* _Given records_:
▶

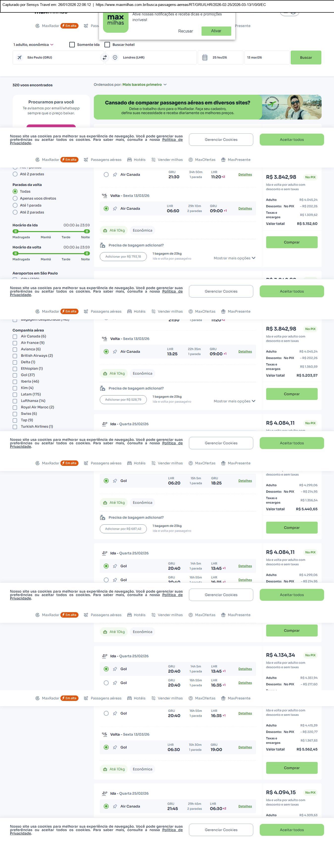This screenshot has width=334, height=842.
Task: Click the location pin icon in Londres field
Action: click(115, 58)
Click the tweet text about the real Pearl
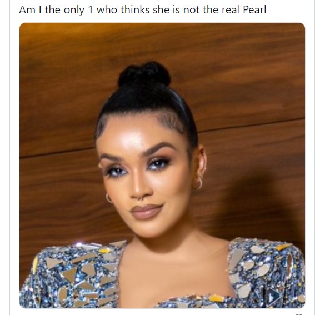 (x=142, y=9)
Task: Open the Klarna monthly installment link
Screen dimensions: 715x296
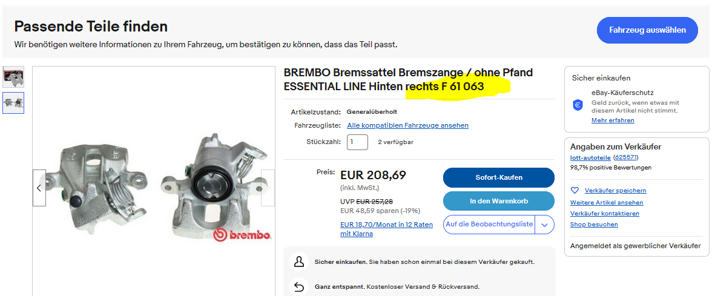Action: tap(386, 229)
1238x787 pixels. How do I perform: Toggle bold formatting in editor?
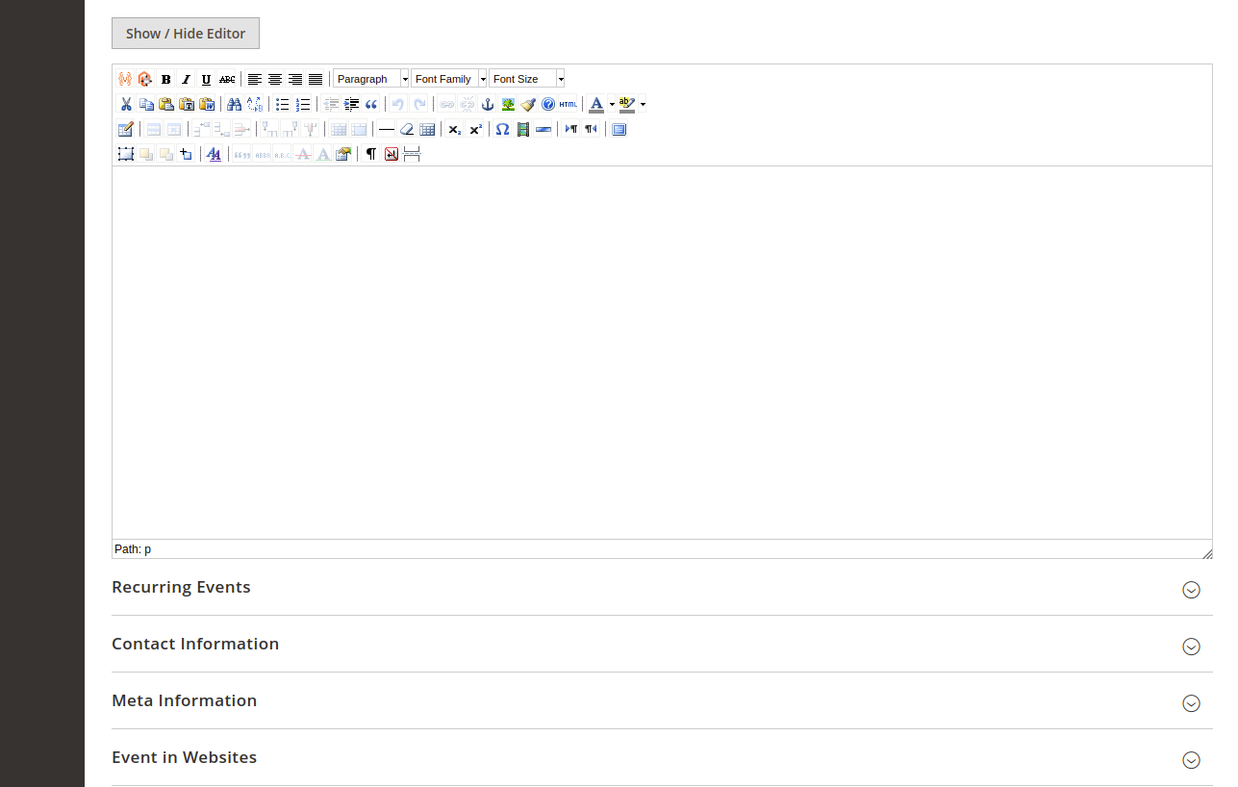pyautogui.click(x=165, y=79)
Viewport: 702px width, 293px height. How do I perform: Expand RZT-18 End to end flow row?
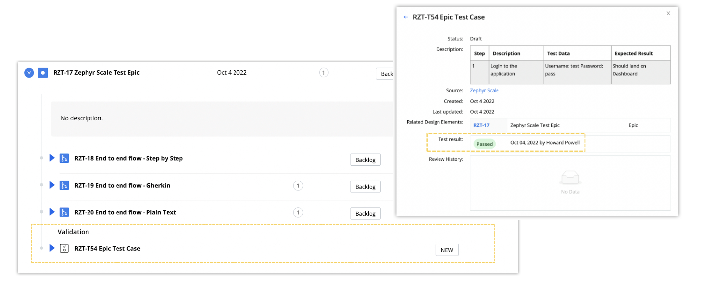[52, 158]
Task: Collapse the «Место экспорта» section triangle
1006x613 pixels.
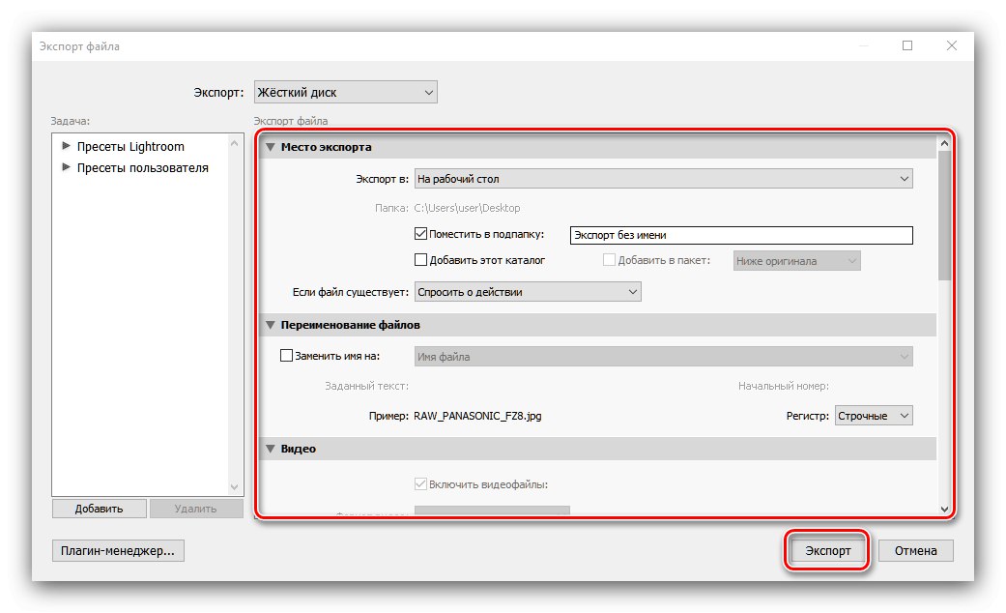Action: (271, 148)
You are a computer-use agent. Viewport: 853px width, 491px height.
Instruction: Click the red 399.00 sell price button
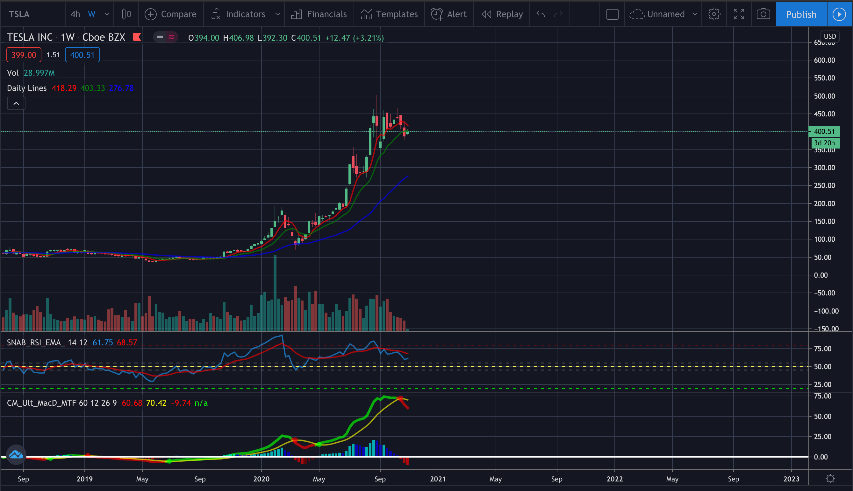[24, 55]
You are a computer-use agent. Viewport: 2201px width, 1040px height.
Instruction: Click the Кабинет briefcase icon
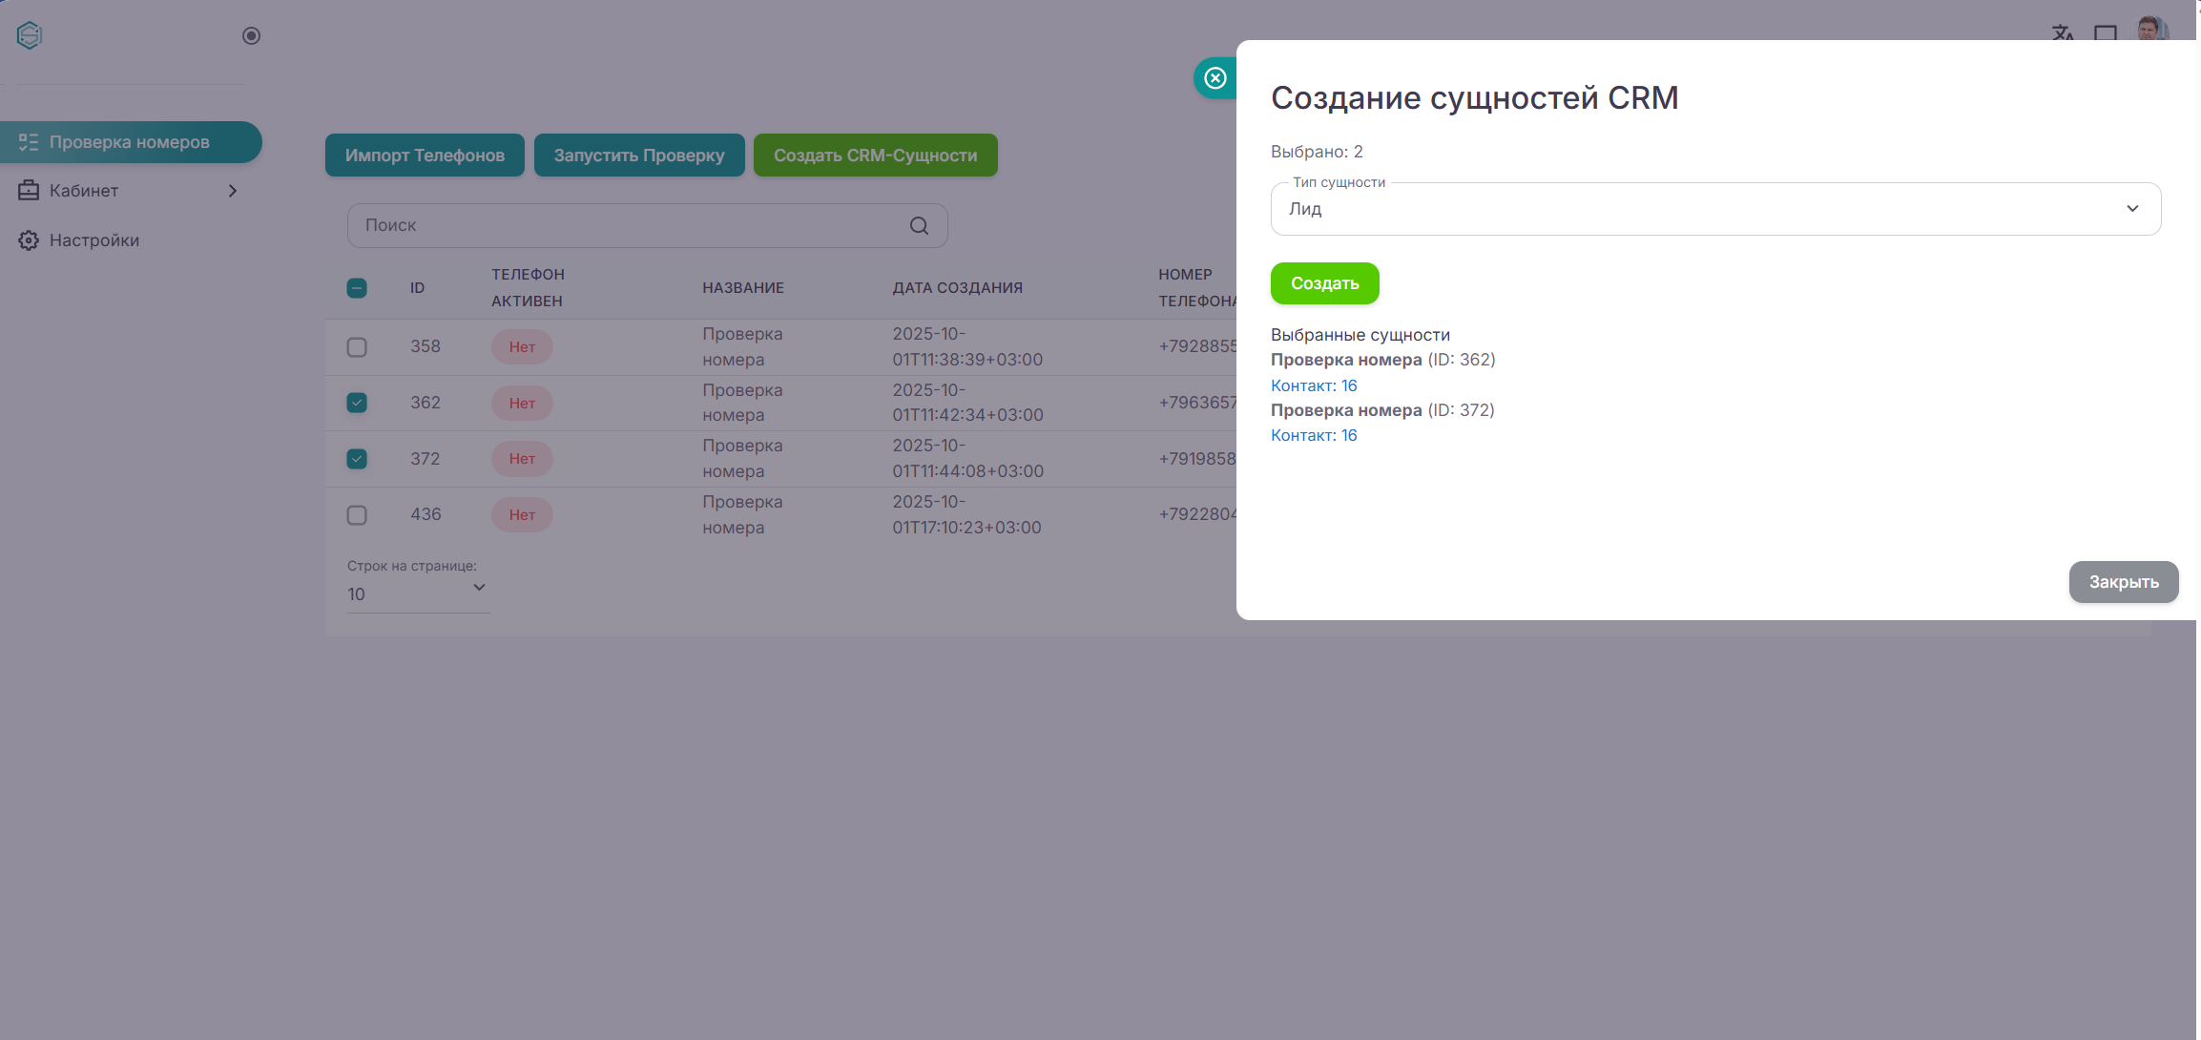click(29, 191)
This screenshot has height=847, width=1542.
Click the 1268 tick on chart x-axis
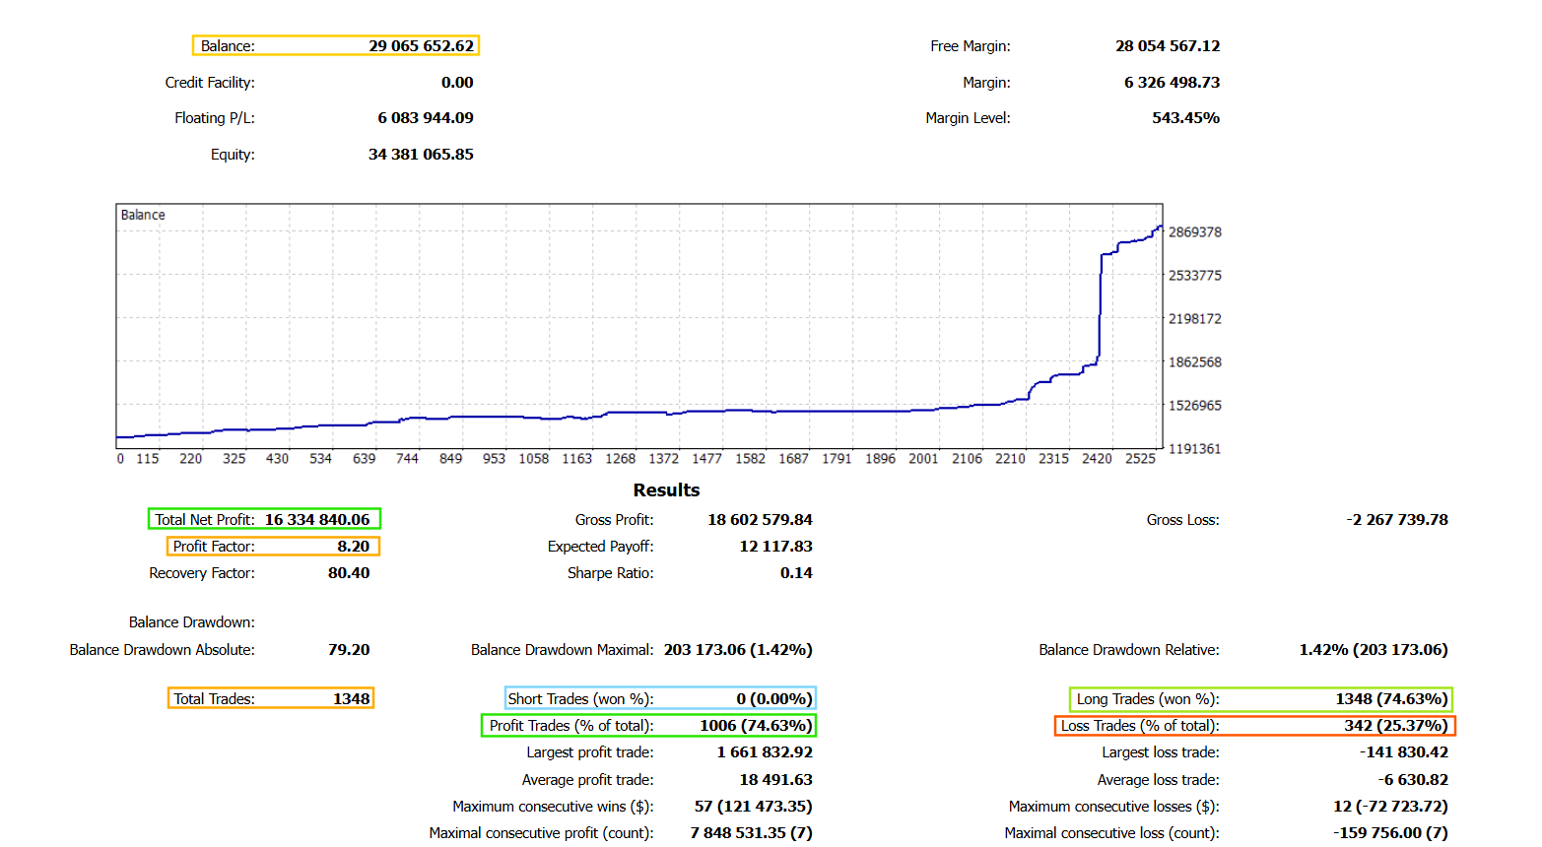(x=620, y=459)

◀

* _Goal of the exercise_: Rewrite the stretch of records from the line containing "Task: Open the" through the end of the records, changing every "Instruction" to "Command" and keeping everything else the same. Omit the pictures from your answer.

* _Result for this task_:
Task: Open the Klarna monthly installment link
Screen dimensions: 715x296
Action: tap(386, 229)
1238x787 pixels. How do I perform: Toggle bold formatting in editor?
pyautogui.click(x=165, y=79)
Viewport: 702px width, 293px height. How do I perform: Expand RZT-18 End to end flow row?
[52, 158]
Task: Collapse the «Место экспорта» section triangle
1006x613 pixels.
Action: (271, 148)
You are a computer-use agent. Viewport: 853px width, 491px height.
Command: Click the red 399.00 sell price button
[24, 55]
You are a computer-use agent. Viewport: 2201px width, 1040px height.
Command: Click the Кабинет briefcase icon
click(29, 191)
This screenshot has height=847, width=1542.
Click the 1268 tick on chart x-axis
(x=620, y=459)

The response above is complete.